Start Document

Friday, March 31, 2006

RelianceIndiaCall customer/service goof up

Calling cards are generally like lottery tickets, sometimes the lines are clear, sometimes they are not, and sometimes you need to use the card in full. But with relianceindiacall, there is generally no problems whatsoever. They have a nice web ui, nice report of the calls you have made, the balance and stuff. They also have a nice customer service where you generally dont have to listen to some old desi lady.

The other problem with calling cards, are the pain that you have to take in entering the long 1800 number, then the long 11 digit account number then a four digit ping. Before you enter the number to call which itself will be another 12 digits. Thats a lot of numbers to type in.

So basically Reliance has this facility where, instead of the 11 digit number you can give the number which you generally make the call as your account number (1 followed by the 10 digit number). So from next time, you basically dont need to enter the account number and the pin. This basically is a good idea, works mostly if the phone number is your private number. Not if the number is a hotel number, and that too a hotel where heck a lot of IT desis stay. And Reliance might have mentioned about this in small letters some where or in bold in some policy page, but most hotel residing desi people do not read this, frankly who does. So what they do, give the hotel number as their account number, and merrily start talking. At the same time, another desi in another room, picks up the phone, dials the 1800 number, and waits for the operator to say "please enter your account number" instead to his fortune he hears "please enter the number, starting with 91". Damn, he enters the India number, damn another lucky message, "you have 350 mins of talktime available. Damn, why would somebody buy this much amount of talk time at one go? So finally the desi realizes this, passes the message to another desi. It reaches to another desi, and passes on till all the desis hear :).

The funny part is, one desi calls up the customer service, to let them know that something like this is happenning, and can they find out who has registered on the number and if they can intimate the person about the goof up. And all that the desi heard from the customer service rep was, "Sorry you need to send an email, we cannot do a damn thing, this is taken care by another dept, and we can not transfer you to that dept". Why would this desi, take the pains to email and not enjoy the free calls, free is good is it not?

Wednesday, March 22, 2006

Enjoying art

Saturday, March 18, 2006

Tequila tasting

Oxymoron i thought, how do tequila and tasting, go hand in hand? I have never tasted tequila before, it was always with a lime, salt and boom toro tequila shots. Instant buzz. With this thought i went to the tequila tasting party with some of my project mates. By the end of hour I tasted some amazing tequila.

End Document
Start Dataset extract

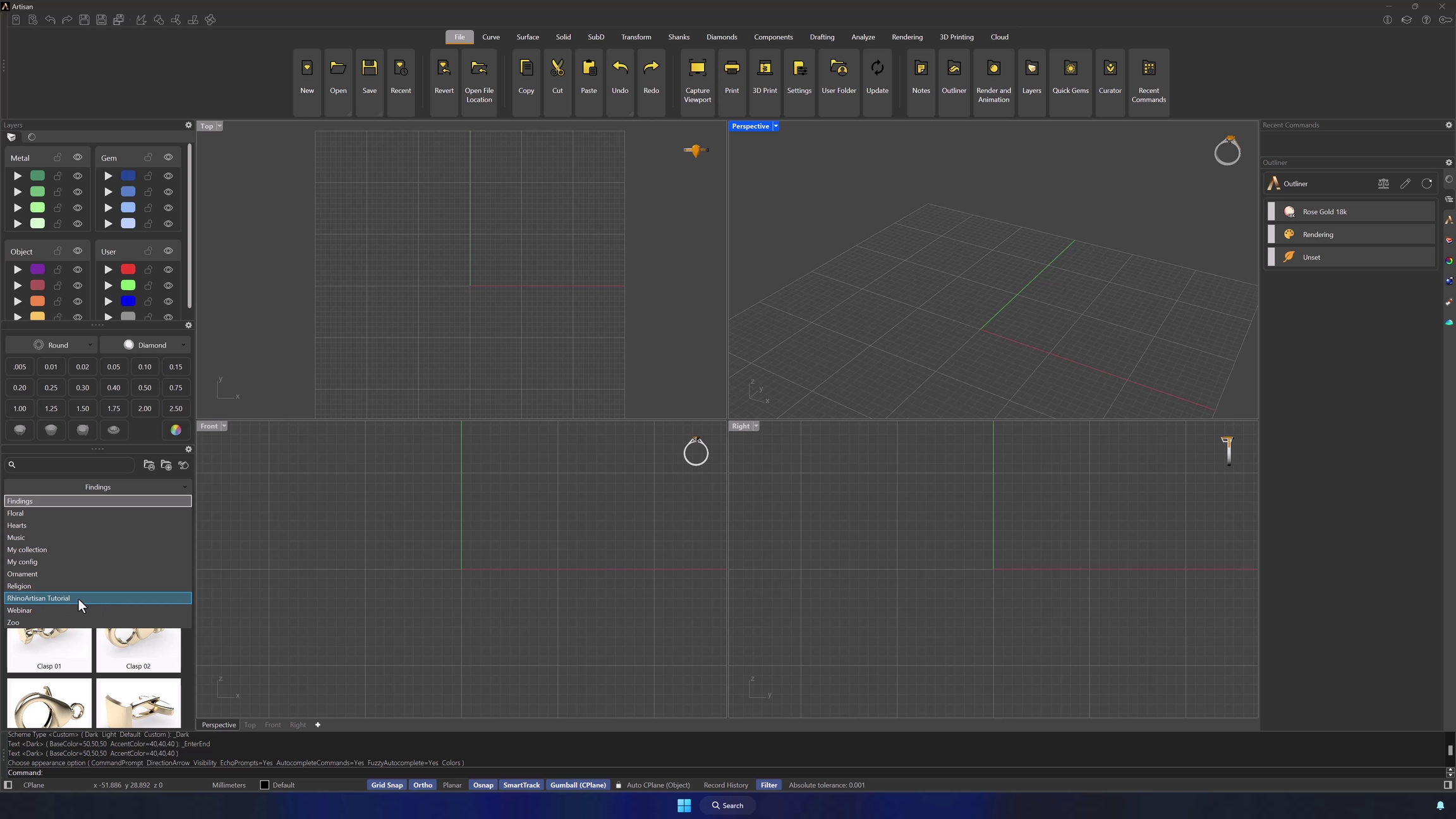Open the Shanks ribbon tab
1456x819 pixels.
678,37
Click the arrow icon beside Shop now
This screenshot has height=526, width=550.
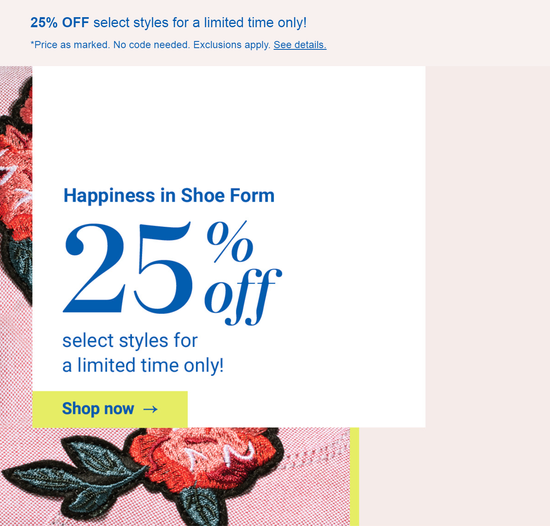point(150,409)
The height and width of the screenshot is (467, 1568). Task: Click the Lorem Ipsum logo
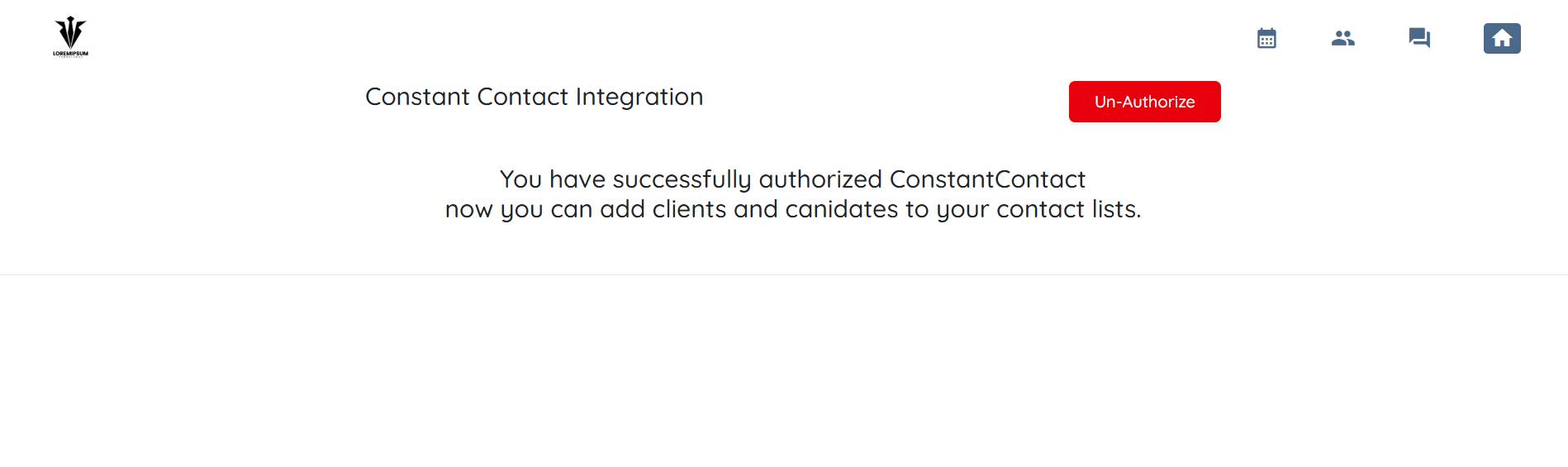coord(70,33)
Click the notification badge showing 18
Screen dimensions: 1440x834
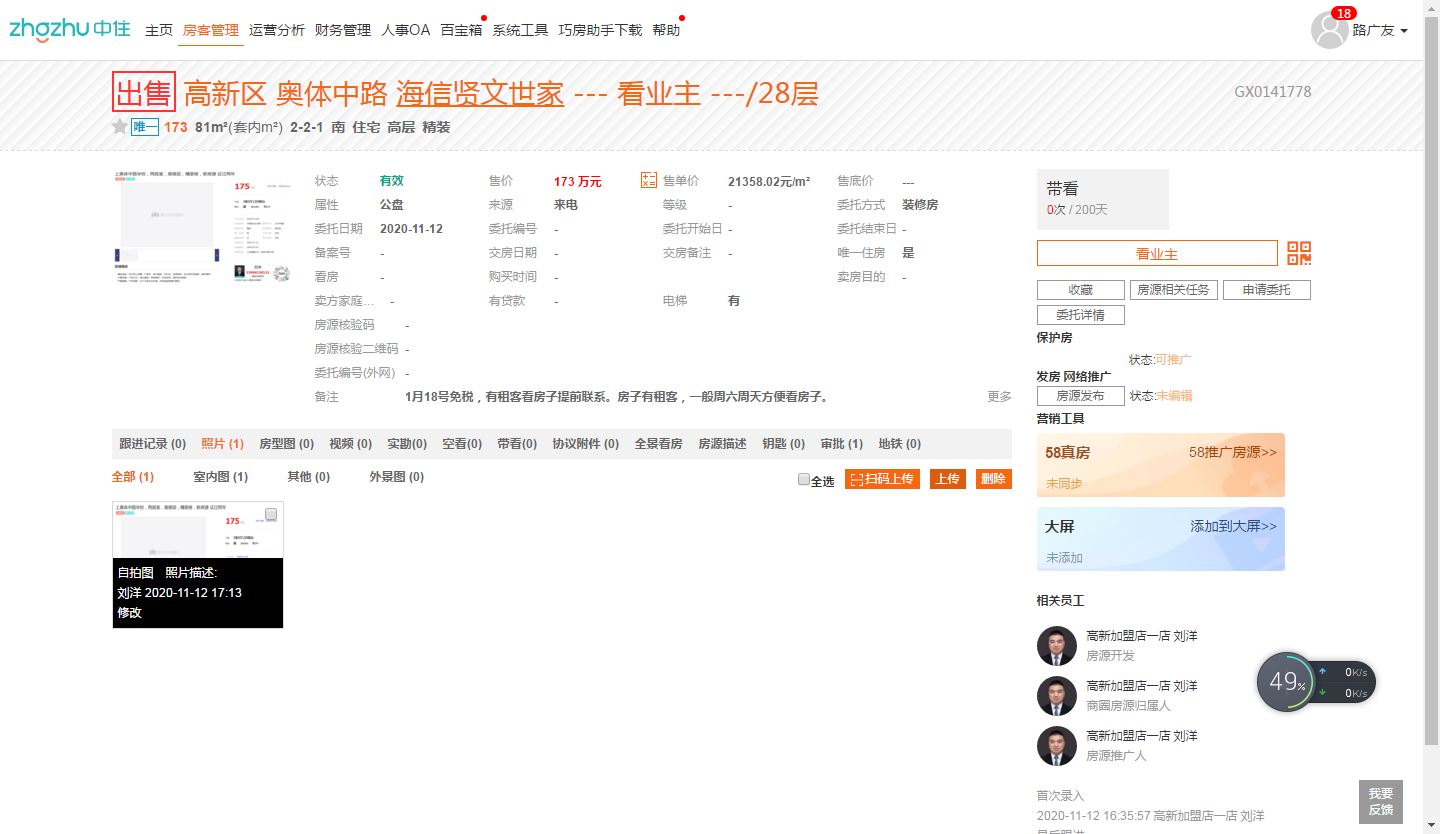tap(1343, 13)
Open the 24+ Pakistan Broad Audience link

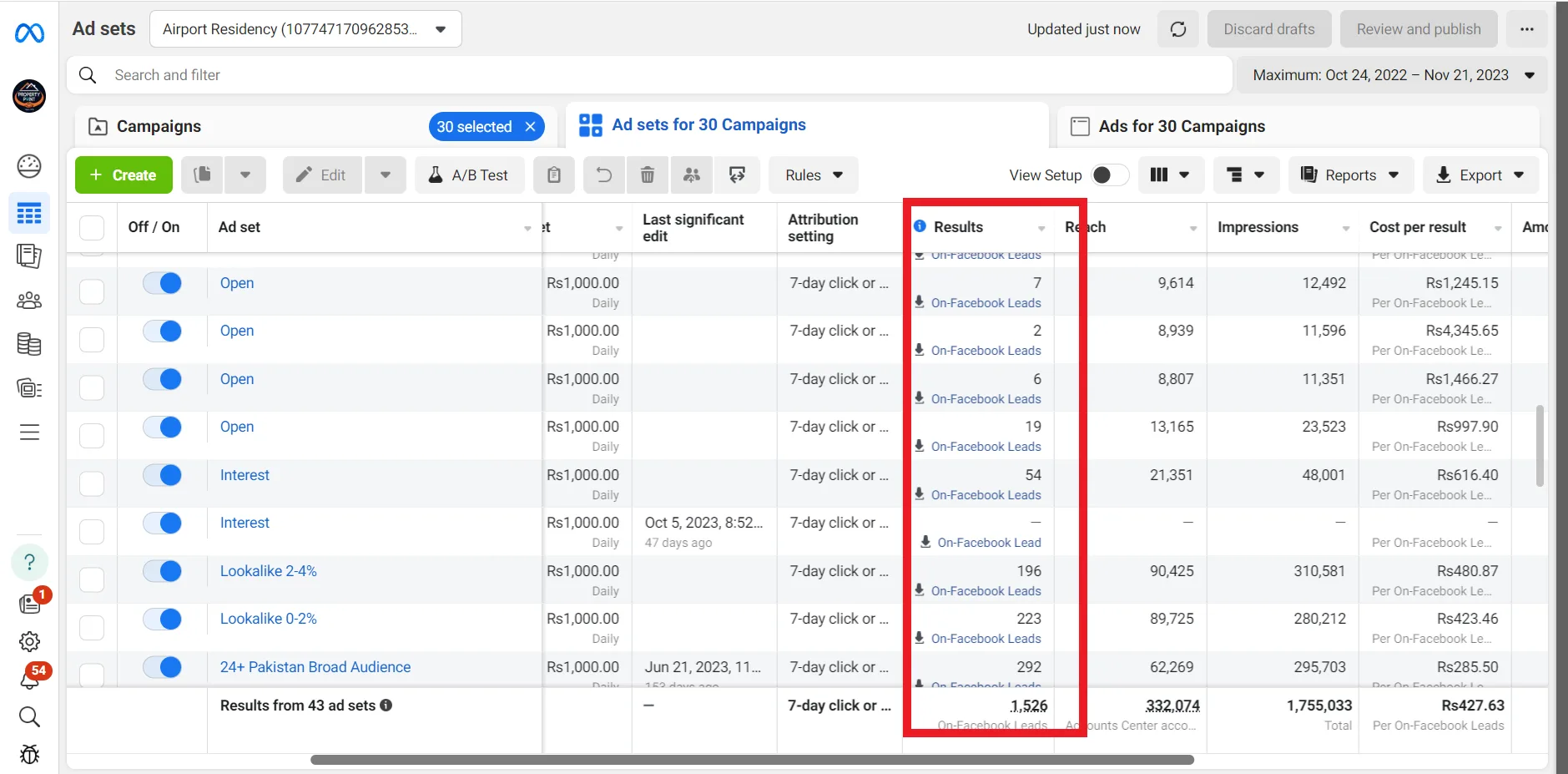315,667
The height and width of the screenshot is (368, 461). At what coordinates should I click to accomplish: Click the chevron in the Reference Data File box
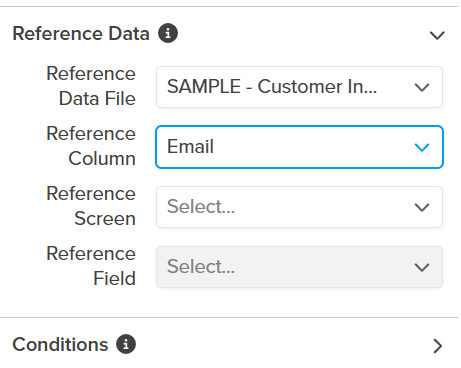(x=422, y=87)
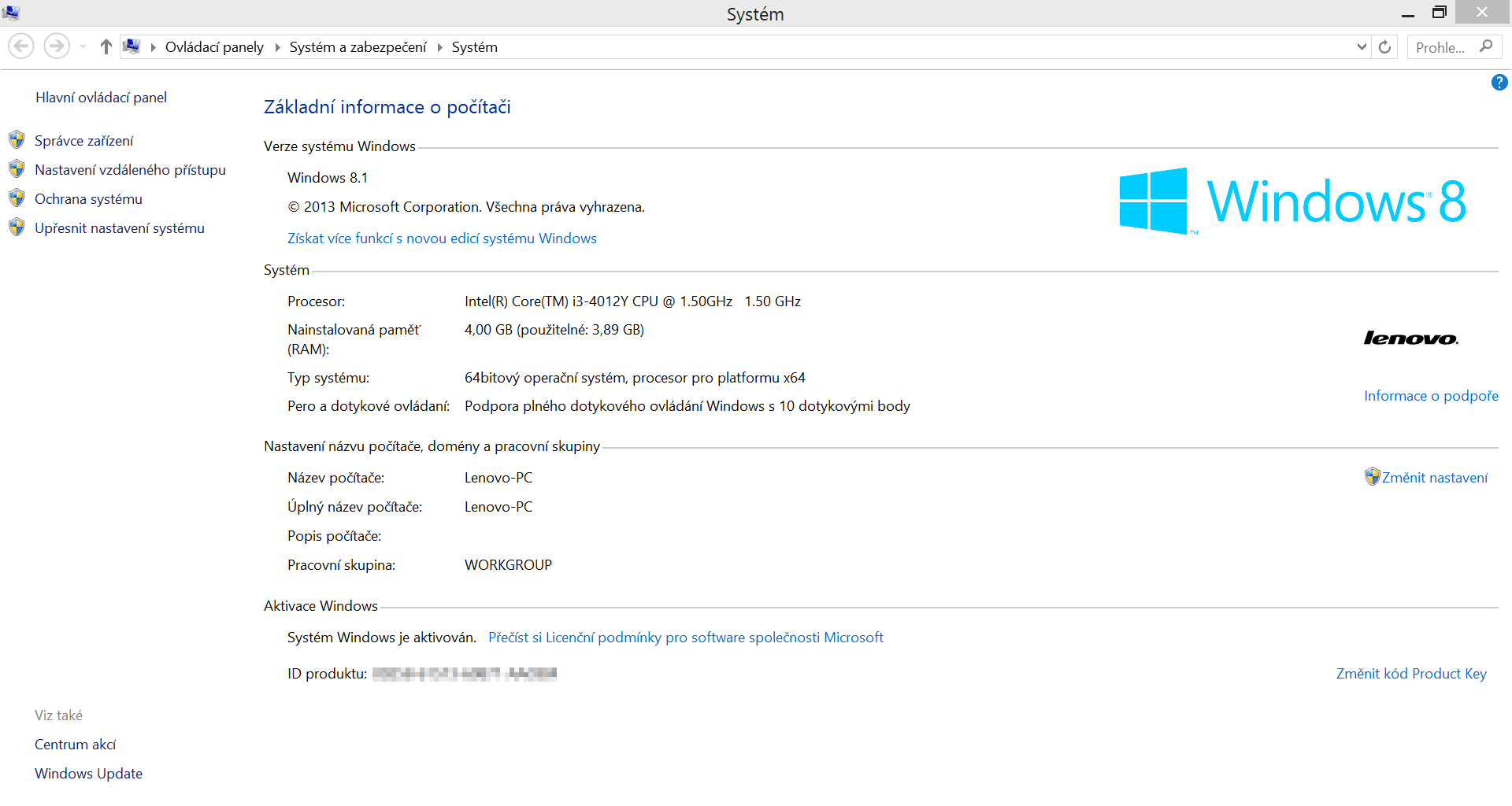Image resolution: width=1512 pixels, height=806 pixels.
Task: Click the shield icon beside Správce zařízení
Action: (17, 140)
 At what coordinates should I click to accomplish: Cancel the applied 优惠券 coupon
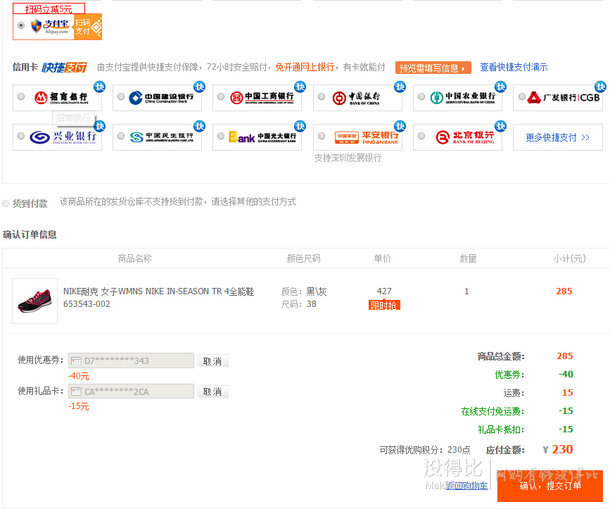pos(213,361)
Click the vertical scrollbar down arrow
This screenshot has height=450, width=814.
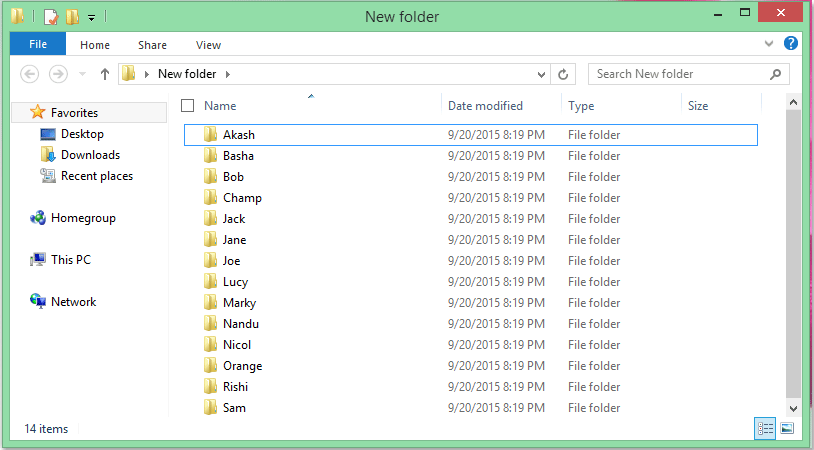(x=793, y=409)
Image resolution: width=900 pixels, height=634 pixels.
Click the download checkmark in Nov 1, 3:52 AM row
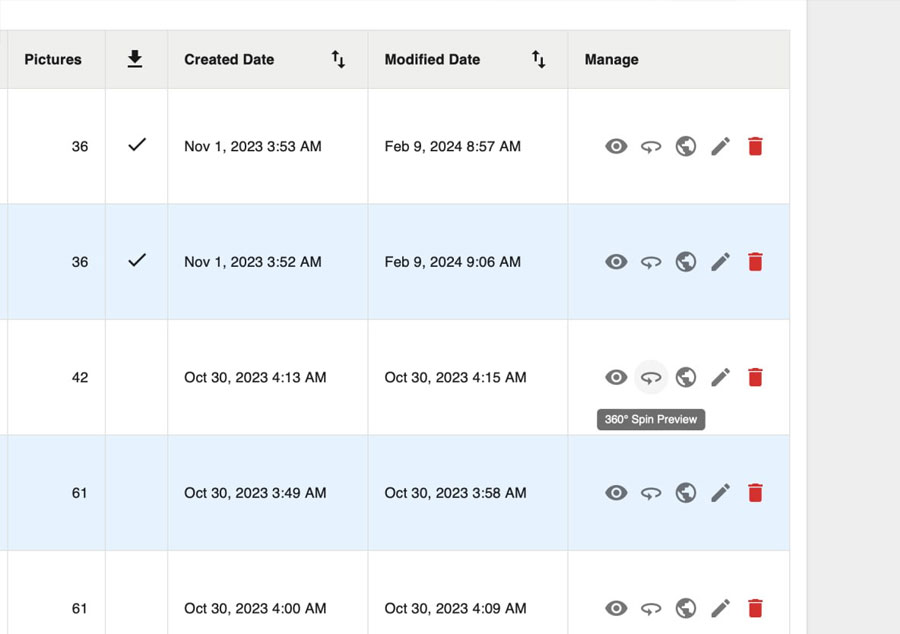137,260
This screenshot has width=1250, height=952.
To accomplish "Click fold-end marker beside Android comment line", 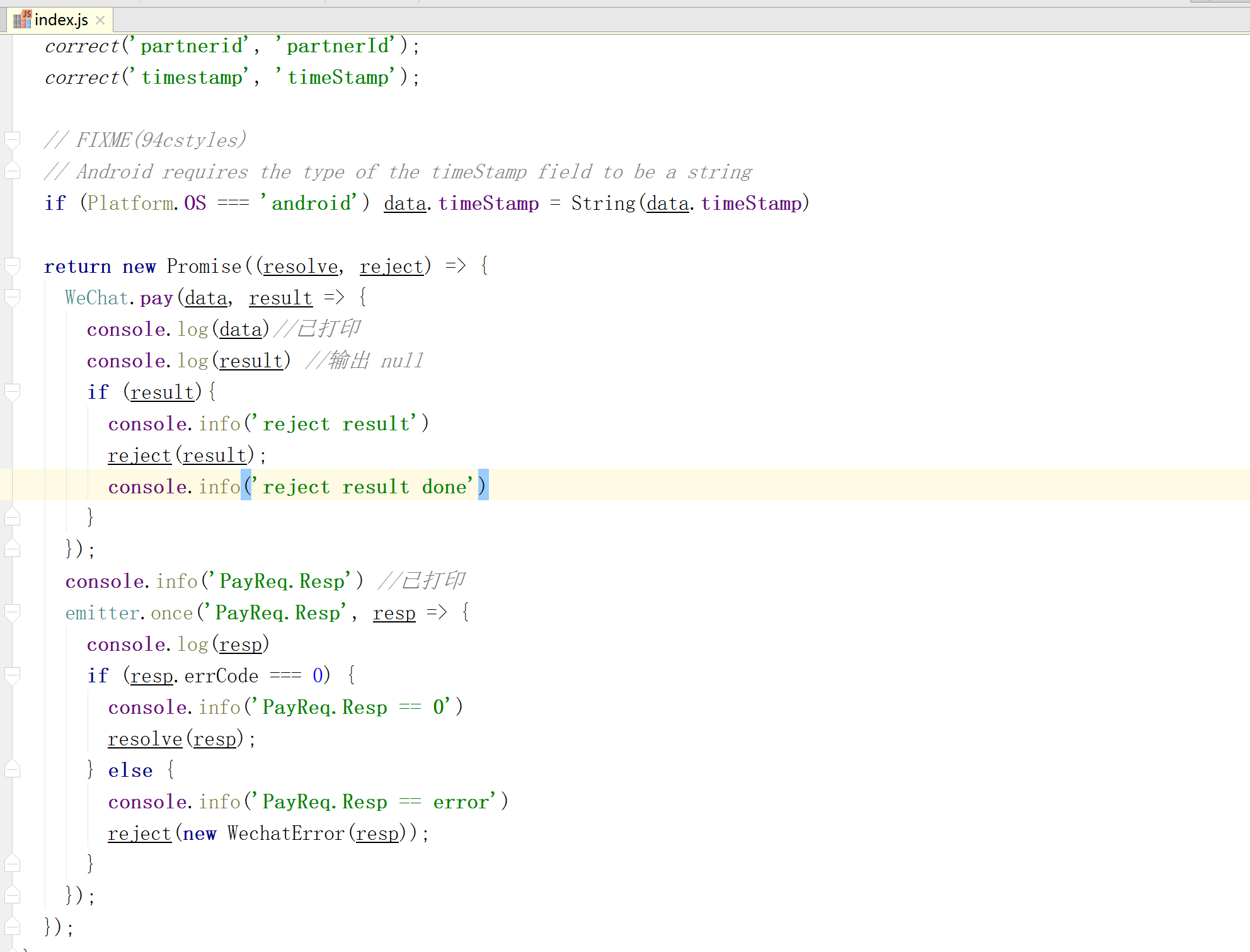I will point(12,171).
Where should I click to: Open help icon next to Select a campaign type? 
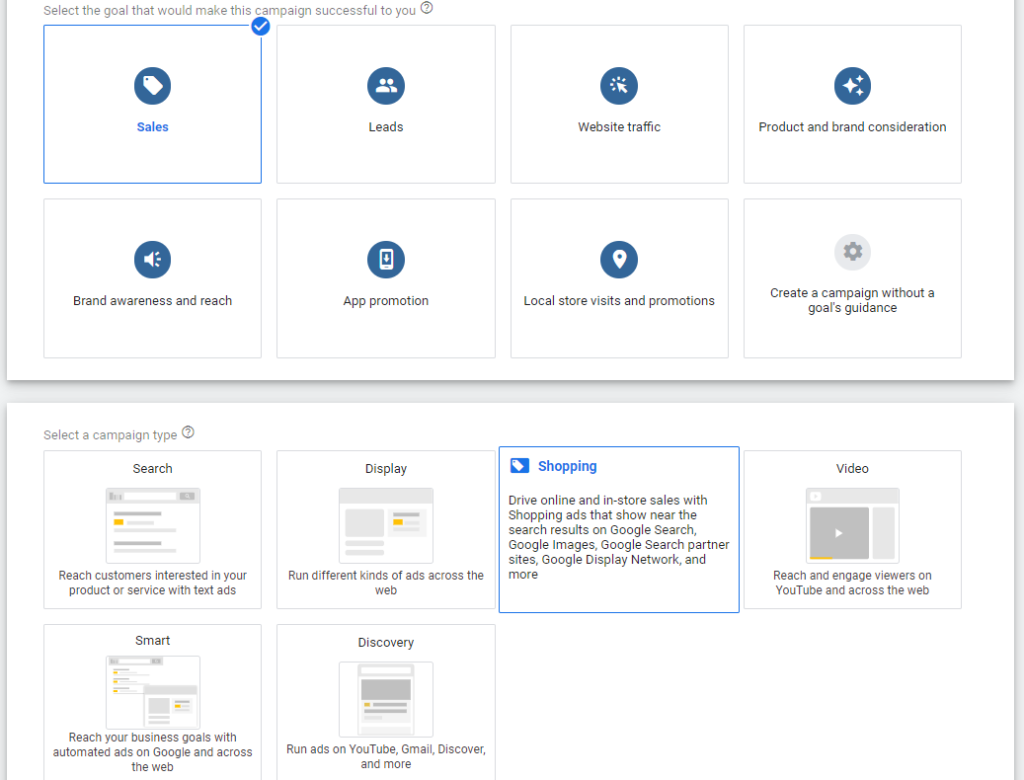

End Dataset extract

* Problems to solve *
1) Reproduce the part of the blog entries starting with "Friday, March 31, 2006" and going on through "old desi lady.", word for word.
2) Write the next part of the blog entries, picking up right after their final sentence.

* Exercise answers *
1)
Friday, March 31, 2006

RelianceIndiaCall customer/service goof up

Calling cards are generally like lottery tickets, sometimes the lines are clear, sometimes they are not, and sometimes you need to use the card in full. But with relianceindiacall, there is generally no problems whatsoever. They have a nice web ui, nice report of the calls you have made, the balance and stuff. They also have a nice customer service where you generally dont have to listen to some old desi lady.

2)
The host of the hour started us off with some tasty appetizers, to get us going. Then he went on to explain how tequila is made, how agave's are farmed. How long does each type of agave, take to grow. How they are hand distilled. How long they are kept in the barrel and stuff. And also how criminal it is to outsource tequila production. For more in formation about tequila, check out here.

We were served three different kinds of tequila, Blanco, Reposado and Anejo, distilled by Tezon. Each of these tequila have different smell, different "first" taste, and different "after effect" taste. Atlest that's what we felt after the host told us about it. All the three tequilas are aged differently.

A common myth about tequila, is that it contains a worm in it. But according to our host, the worm comes from the agave itself, and it denotes the fact that the plant is infested with worms. But to make the tequila more interesting, and as a marketing gimmick, some distillers do put the worm in the tequila. The host showed us one such bottle as well.

Go taste the tequila next time.

Saturday, March 11, 2006

Back in States

You know you are in the States, when you see that weird red haired girl with mixed Hispanic, Black, Caucasian, Asian looks, ear phones, whacking her head right left centre, pierced, torn jeans.

What all can you take from the flight?

I have seen people taking sample liqour bottles, salt, sugar, pepper, the steamed towel. What's the maximum that somebody can take, before you can call him ghir gaya saala?

Does spoons, forks and knives come in the takeable items list?

Folding the newspaper given by the airlines into neat paper bags, wiping the spoons and forks clean and putting them into the bags. Does this constitute a gross act?

Banana joke in the flight

Two middle aged dudes with a pronounced Indian accent, one oriental air hostess (AH)with a pronounced Chinese accent

The dudes (TD) - one more butter please

AH - the butter is there sir

TD - no no, one more

AH - no no sir, no butter, one on the plate

TD (angry) - we want one more

AH - no no, one is on the plate

ME (laughing)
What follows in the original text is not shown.